Lentiviral Mediating Genetic Engineered Mesenchymal Stem Cells for Releasing IL-27 as a Gene Therapy Approach for Autoimmune Diseases
Shohreh Hajizadeh-Sikaroodi,
Ahmad Hosseini,
Ali Falla,
Hajar Estiri,
Zahra Noormohammadi,
Mohammad Salehi,
Sayyed Mohammad Hossein Ghaderian,
Haleh Akhavan Niaki,
Masoud Soleimani,
Bahram Kazemi
Affiliations
Shohreh Hajizadeh-Sikaroodi
Science and Research Branch, Islamic Azad University, Tehran, Iran
Ahmad Hosseini
Cellular and Molecular Biology Research Center, Shahid Beheshti University of Medical Sciences, Tehran, Iran and Mehr Infertility Research Center, Rasht, Iran and Department of Cell Biology and Anatomical Science, Faculty of Medicine, Shahid Beheshti University of Medical Sciences, Tehran, Iran
Ali Falla
Systems and Synthetic Biology Group, Mede Bioeconomy Company, Tehran, Iran
Hajar Estiri
Department of Molecular Biology and Genetic Engineering, Stem Cell Technology Research Center, Tehran, Iran
Zahra Noormohammadi
Department of Biology, Faculty of Basic Sciences, Science and Research Branch, Islamic Azad University, Tehran, Iran
Mohammad Salehi
Cellular and Molecular Biology Research Center, Shahid Beheshti University of Medical Sciences, Tehran, Iran and Mehr Infertility Research Center, Rasht, Iran
Sayyed Mohammad Hossein Ghaderian
Department of Medical Genetics, Faculty of Medicine, Shahid Beheshti University of Medical Sciences and Health Services, Tehran, Iran
Haleh Akhavan Niaki
Cellular and Molecular Biology Research Center, Babol University of Medical Sciences, Babol, Iran
Masoud Soleimani
Department of Hematology, Faculty of Medical Sciences, Tarbiat Modares University, Tehran, Iran
Bahram Kazemi
Department of Biotechnology, Faculty of Medicine, Shahid Beheshti University of Medical Sciences, Tehran, Iran and Cellular and Molecular Biology Research Center, Shahid Beheshti University of Medical Sciences, Tehran, Iran
Objective: Autoimmune diseases precede a complex dysregulation of the immune system.
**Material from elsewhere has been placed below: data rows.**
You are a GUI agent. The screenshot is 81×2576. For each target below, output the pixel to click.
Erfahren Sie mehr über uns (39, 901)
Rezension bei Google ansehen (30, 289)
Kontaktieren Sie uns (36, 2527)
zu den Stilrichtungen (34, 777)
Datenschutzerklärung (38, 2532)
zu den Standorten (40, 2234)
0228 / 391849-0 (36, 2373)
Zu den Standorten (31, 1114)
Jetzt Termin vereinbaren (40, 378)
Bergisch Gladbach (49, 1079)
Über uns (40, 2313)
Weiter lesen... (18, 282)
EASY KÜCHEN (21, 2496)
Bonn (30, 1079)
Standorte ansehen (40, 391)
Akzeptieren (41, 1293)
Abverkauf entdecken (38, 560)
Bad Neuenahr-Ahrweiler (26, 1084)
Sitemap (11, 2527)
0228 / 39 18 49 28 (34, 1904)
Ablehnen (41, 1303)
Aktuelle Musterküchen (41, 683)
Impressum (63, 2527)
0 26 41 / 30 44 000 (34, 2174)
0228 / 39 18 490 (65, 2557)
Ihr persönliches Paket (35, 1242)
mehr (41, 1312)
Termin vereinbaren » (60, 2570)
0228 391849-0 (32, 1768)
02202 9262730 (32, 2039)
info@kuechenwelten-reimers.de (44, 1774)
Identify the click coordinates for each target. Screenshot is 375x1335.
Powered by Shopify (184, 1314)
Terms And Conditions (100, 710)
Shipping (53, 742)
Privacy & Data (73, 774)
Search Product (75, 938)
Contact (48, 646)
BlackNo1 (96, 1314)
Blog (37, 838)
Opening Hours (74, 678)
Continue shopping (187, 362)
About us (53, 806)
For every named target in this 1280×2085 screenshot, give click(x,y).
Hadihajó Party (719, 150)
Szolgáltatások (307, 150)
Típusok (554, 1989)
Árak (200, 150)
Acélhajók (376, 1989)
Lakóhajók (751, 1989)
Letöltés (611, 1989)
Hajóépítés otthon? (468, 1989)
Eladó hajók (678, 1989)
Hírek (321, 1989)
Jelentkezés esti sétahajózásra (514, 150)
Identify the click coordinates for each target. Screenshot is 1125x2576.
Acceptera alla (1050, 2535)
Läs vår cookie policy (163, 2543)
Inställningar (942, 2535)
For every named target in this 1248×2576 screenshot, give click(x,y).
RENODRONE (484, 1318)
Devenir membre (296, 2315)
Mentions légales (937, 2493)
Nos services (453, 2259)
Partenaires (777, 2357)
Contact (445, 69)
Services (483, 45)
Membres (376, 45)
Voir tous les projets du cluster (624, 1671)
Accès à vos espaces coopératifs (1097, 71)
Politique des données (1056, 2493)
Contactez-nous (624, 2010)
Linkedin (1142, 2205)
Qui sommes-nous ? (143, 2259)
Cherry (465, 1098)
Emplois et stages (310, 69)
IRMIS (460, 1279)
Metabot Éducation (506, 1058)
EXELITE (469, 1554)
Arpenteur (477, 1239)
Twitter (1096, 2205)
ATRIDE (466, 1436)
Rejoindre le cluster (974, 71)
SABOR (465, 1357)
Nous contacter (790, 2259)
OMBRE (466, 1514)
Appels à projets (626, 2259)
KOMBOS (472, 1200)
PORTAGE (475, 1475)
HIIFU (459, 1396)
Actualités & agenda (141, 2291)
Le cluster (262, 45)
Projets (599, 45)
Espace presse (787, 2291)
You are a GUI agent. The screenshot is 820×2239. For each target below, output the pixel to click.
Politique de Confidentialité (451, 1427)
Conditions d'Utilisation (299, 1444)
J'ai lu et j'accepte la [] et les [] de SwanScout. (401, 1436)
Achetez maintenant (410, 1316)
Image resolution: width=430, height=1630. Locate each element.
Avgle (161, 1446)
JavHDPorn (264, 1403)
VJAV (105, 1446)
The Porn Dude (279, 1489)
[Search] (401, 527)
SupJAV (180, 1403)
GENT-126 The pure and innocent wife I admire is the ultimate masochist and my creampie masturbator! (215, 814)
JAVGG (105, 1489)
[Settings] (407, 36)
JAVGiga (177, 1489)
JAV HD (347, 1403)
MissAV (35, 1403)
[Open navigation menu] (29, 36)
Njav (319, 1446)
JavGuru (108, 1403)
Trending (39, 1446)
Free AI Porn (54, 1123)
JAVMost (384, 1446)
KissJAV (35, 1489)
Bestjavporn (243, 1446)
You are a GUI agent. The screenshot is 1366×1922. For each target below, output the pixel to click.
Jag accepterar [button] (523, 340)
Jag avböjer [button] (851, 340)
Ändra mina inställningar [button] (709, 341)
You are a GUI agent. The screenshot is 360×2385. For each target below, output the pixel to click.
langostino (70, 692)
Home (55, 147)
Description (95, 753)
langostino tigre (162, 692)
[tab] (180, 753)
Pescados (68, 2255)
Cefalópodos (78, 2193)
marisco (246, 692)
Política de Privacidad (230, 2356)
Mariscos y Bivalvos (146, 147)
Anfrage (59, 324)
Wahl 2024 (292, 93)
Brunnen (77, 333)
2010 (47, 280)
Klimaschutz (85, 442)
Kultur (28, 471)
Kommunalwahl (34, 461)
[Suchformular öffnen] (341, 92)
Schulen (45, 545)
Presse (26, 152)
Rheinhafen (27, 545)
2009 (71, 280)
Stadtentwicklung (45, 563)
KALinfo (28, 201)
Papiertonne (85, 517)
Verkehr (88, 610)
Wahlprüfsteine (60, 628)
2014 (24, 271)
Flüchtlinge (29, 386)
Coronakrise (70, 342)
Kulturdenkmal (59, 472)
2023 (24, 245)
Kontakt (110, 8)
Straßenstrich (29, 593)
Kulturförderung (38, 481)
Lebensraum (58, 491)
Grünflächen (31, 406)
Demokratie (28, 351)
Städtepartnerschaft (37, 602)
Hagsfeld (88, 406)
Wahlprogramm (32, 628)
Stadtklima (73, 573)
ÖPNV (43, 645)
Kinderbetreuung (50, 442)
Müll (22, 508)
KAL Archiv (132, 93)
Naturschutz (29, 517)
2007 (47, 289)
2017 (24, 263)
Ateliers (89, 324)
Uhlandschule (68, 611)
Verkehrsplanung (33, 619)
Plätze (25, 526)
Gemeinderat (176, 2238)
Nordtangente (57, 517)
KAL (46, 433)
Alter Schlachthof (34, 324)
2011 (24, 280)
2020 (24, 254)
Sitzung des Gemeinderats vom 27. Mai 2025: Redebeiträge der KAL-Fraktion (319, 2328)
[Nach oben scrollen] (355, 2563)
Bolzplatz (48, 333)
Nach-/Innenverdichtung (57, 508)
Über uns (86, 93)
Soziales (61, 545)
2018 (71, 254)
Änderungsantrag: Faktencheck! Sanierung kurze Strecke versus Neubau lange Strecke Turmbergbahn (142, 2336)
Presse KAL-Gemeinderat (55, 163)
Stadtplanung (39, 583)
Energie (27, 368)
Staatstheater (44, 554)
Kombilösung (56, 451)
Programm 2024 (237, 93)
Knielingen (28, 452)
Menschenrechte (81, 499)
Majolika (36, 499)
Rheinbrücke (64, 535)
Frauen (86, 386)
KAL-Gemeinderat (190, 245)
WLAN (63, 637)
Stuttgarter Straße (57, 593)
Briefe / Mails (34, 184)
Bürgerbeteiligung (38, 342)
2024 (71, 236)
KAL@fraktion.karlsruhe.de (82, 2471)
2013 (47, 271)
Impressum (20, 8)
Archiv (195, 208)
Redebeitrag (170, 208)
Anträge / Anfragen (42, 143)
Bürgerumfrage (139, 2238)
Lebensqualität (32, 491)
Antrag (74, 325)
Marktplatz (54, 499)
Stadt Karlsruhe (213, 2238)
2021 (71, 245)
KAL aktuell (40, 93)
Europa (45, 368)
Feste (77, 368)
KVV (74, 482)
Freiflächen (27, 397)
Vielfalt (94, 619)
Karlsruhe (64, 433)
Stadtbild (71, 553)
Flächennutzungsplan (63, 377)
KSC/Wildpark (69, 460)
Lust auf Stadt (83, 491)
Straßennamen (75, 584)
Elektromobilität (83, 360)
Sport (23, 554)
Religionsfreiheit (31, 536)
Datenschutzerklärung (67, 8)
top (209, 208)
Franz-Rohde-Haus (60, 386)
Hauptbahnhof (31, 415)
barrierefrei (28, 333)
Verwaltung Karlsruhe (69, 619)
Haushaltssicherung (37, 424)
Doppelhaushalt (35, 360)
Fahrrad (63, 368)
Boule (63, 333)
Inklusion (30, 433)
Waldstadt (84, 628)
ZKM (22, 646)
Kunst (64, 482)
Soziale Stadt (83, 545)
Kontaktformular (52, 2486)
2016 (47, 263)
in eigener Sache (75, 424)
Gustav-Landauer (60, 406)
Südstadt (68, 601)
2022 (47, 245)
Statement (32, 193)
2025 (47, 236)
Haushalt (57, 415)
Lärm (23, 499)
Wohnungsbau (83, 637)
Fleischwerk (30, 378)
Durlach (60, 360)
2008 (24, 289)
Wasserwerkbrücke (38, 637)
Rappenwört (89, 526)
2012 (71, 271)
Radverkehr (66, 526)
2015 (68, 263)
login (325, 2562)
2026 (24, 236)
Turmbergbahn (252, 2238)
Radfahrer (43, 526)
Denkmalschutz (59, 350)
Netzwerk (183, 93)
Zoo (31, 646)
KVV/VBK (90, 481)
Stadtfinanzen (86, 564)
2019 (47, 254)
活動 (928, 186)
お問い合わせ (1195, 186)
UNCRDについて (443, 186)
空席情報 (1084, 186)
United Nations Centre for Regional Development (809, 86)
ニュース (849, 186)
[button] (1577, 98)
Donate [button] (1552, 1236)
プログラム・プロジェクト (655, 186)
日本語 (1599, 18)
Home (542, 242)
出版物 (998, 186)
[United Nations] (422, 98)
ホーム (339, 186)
T helper17 (Th17) and interleukin (IL)-17 have central roles in initiation of inflammation and subsequent autoimmune diseases. IL-27 significantly controls autoimmune diseases by Th17 and IL-17 suppression. In the present study we have created genetic engineered mesenchymal stem cells (MSCs) that mediate with lentiviral vectors to release IL-27 as an adequate vehicle for ex vivo gene therapy in the reduction of inflammation and autoimmune diseases. Materials and Methods: In this experimental study, we isolated adipose-derived MSCs (AD-MSCs) from lipoaspirate and subsequently characterized them by differentiation. Two subunits of IL-27 (p28 and EBI3) were cloned in a pCDH-513B-1 lentiviral vector. Expressions of p28 and EBI3 (Epstein-Barr virus induced gene 3) were determined by real time polymerase chain reaction (PCR). MSCs were transduced by a pCDH-CMV-p28-IRESEBI3- EF-copGFP-Pur lentiviral vector and the bioassay of IL-27 was evaluated by IL-10 expression. Results: Cell differentiation confirmed true isolation of MSCs from lipoaspirate. Restriction enzyme digestion and sequencing verified successful cloning of both p28 and EBI3 in the pCDH-513B-1 lentiviral vector. Real time PCR showed high expressions level of IL-27 and IL-10 as well as accurate activity of IL-27. Conclusion: The results showed transduction of functional IL-27 to AD-MSCs by means of a lentiviral vector. The lentiviral vector did not impact MSC characteristics.